Aufgabe:
Bitte beantworte mit dem Text über alkoholfreien Wein diese Fragen:
(a) Welche Rebsorten reifen in den Fässern im gläsernen Lager?
(b) Aus welchen Rebsorten besteht die Cuvée des Sekts?
(c) Wie viel Prozent Alkohol enthält der Sekt?

------ Übungstext

Aus Wasser wurde Wein
Lebensmittel Alkoholfreier Wein ist ein Nischenprodukt. Doch der Markt wächst, immer mehr Menschen sehen ihn als Alternative zu Schorle und Mineralwasser. Aber jetzt mal ehrlich: Schmeckt das? Zu Besuch in einer Hochburg der neuen Nüchternheit
Heilbronn Morgens, kurz nach zehn in Deutschland: Das Frühstück ist eben erst gegessen, der Kaffee gerade getrunken – da entkorkt Wilhelm Keicher im Ehrfurcht einflößenden Degustationsraum der Genossenschaftskellerei Heilbronn die erste Flasche Sekt. Hinter dem Verkaufsleiter bauen sich mächtige Fässer im gläsernen Lager auf. Imposante Holzgebilde unterschiedlicher Größe, in denen Lemberger, Trollinger, Spätburgunder und Dornfelder in bis zu 14 Prozent Volumenalkohol ihrer Vervollkommnung entgegenreifen. Der mostige Geruch von Vergorenem liegt dezent in der Luft.
Keicher versenkt seine Nase im Glas und macht ein ernstes Gesicht, während er den Nuancen des Schaumweins nachspürt: den floralen Anklängen, den kräftigen Zwischentönen von Limette, Birne und Apfel, der Würze von Pfeffer. All das und noch viel mehr kann ein fantasievoller Gaumen aus dieser Cuvée, dieser Mischung aus Riesling und Kerner herausschmecken. Nur eines nicht: Alkohol. Denn der ist mit 0,1 Prozent ohne technische Hilfsmittel und allein mit den menschlichen Möglichkeiten, die Mund und Gaumen bieten, kaum festzustellen. „Das ist ein Teil der Kunst, ein echtes Sekterlebnis zu haben, ganz ohne Alkohol“, sagt ein lächelnder Rainer Weber, der als Geschäftsführer für den Vertrieb der größten deutschen Genossenschaftskellerei zuständig ist.

------------
------ Auszüge aus Datensätzen

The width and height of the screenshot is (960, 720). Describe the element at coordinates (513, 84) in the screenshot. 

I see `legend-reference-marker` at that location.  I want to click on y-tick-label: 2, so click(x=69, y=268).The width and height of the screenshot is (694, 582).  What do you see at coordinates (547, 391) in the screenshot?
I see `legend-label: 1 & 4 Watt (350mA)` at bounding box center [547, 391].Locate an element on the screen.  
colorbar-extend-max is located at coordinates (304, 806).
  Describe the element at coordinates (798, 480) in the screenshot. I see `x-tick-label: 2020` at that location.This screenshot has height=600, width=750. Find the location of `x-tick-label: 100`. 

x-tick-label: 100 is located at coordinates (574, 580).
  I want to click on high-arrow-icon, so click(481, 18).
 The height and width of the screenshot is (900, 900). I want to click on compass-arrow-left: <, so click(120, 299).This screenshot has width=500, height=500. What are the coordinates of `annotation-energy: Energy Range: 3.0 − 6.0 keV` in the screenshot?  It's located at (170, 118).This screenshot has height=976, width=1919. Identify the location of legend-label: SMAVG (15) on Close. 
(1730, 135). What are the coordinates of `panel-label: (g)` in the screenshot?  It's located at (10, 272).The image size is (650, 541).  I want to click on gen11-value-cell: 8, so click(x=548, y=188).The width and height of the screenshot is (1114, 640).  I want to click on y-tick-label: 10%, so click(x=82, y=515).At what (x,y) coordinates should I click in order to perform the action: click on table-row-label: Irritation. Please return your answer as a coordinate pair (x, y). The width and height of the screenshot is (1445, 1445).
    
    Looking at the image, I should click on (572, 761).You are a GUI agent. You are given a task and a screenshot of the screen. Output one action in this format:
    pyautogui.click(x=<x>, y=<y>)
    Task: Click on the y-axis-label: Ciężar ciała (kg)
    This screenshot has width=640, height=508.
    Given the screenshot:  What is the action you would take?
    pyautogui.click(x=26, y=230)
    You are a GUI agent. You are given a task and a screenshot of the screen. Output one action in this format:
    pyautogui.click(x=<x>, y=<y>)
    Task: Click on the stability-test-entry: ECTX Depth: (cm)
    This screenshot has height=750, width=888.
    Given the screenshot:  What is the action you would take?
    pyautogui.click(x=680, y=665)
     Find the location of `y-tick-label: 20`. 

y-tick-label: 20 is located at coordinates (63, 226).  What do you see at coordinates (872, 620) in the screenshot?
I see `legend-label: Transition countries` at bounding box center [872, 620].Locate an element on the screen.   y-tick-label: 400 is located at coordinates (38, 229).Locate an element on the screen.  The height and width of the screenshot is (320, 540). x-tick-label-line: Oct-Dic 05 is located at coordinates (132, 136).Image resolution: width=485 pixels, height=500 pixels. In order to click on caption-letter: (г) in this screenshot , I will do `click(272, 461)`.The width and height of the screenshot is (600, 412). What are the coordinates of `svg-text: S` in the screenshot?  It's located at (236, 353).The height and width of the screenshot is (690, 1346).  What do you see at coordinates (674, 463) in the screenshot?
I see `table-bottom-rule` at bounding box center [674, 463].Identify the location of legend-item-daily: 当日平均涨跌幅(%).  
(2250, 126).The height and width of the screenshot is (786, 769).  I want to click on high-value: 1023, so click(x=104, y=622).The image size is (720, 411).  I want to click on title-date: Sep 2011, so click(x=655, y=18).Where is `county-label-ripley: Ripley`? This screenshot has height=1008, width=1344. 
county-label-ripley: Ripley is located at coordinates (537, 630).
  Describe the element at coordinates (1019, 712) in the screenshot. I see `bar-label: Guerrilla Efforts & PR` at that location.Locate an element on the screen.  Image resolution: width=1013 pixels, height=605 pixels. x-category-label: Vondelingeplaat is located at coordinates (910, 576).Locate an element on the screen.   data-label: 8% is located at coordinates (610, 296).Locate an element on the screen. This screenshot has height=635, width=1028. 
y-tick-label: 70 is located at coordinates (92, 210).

------------

Lösung:
(a) Lemberger, Trollinger, Spätburgunder und Dornfelder
(b) Riesling und Kerner
(c) 0,1 Prozent